Building a Semantic Parser and Parsing Queries About Song Data with SEMPRE

Published:

Summary

Semantic parsers allow users to interact with data using natural language. Think of a very basic chatbot where a user can ask a question using whatever language they want about a specific database, and the parser will try to translate that natural language into logical queries, then provide an answer. This is not an easy task. Natural language isn’t perfectly logical and is full of ambiguities – that’s what makes it natural!

Using the SEMPRE framework, we developed a semantic parser which queries a small subset of the Million Song Dataset as a group project for the Natural Language Understanding and Computational Semantics course at the New York University Center for Data Science in spring 2019. More details about the parser can be found in the Methods section below. Our report can be found here, and relevant code can be found in this repo on Github.

Methods: We trained a log-linear model to assign probabilities to potential logical queries given a natural language query, using the SEMPRE framework. To do this, we generated several examples of logical queries and natural language paraphrases of those queries.

One question that I explored was how different linguistic features affected the performance of the model. SEMPRE has support built into it for several sets of features, ranging from fairly straightforward ones like the count of unique tokens to more complex ideas like the use of a paraphrase database or alignment scores with the Berkeley aligner. In particular, we found that the best performance was achieved with all features except for the count of unaligned tokens between the query and a potential logical parse. It’s possible that such information might be better captured by features related to alignment scores and common words or tokens.

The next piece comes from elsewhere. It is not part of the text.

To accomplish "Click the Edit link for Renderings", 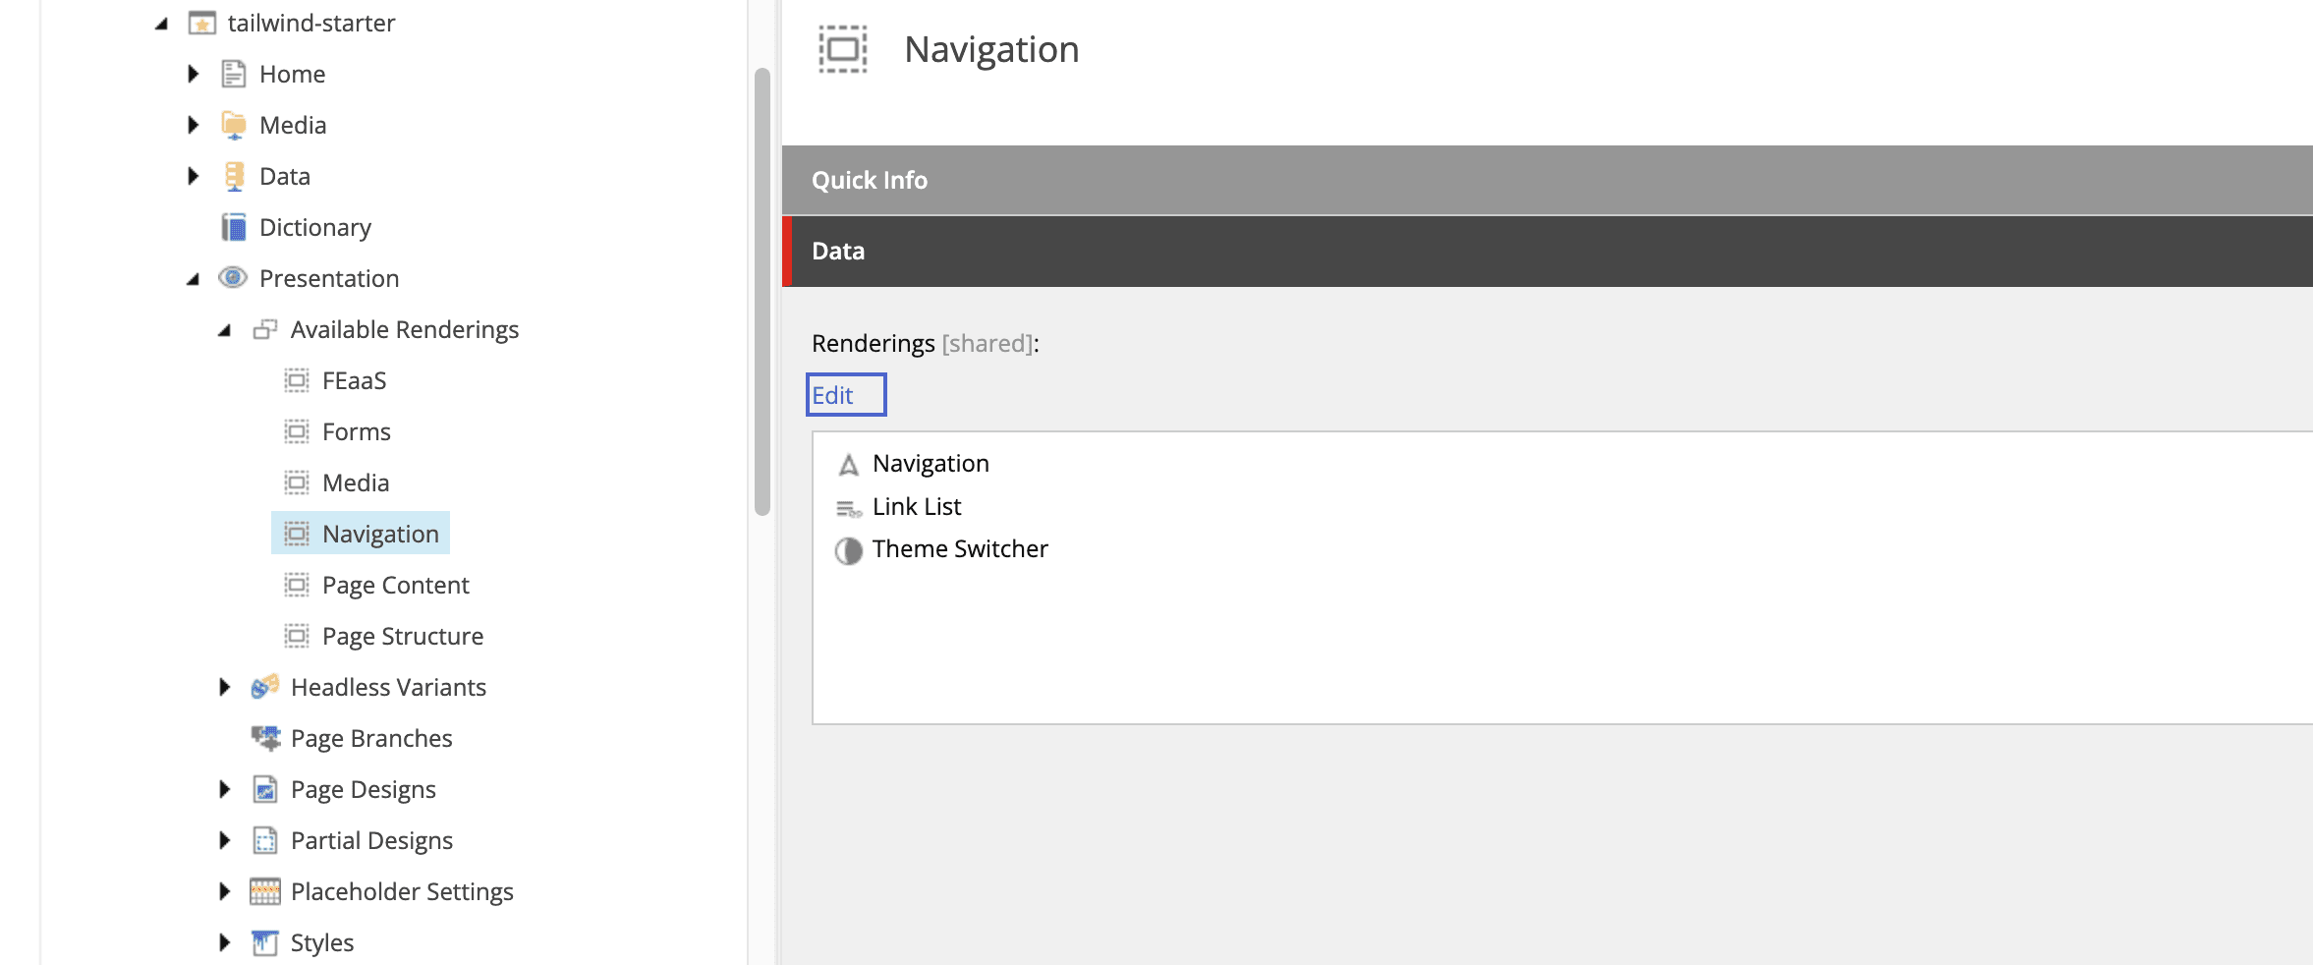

Other experiments were also simple but insightful. The model benefits from seeing diverse logical queries during training but benefits less from seeing different natural language paraphrases of those queries. When a particular type of query is not present in the training dataset, the model cannot parse natural language paraphrases of that query at test time.

Challenges, Limitations, and Learning: In our error analysis, we noted that our model performed poorly with understanding types of queries that it had not seen during training. This is largely expected behavior, though it is still worth noting. Training and evaluating the model on a relatively small dataset with only about 1000 relationships took more than an hour; this model may not scale vey well to much larger datasets. From a more logistical standpoint, I personally did not know Java very well at the start of this project; since SEMPRE is primarily written in Java, I had to learn more about the Java language structure and syntax on the fly in addition to learning about the models.

Collaborators: I collaborated with Arushi Himatsingka, Brina Seidel, and Marina Zavalina. This course was taught by Professor Sam Bowman and Professor Katharina Kann.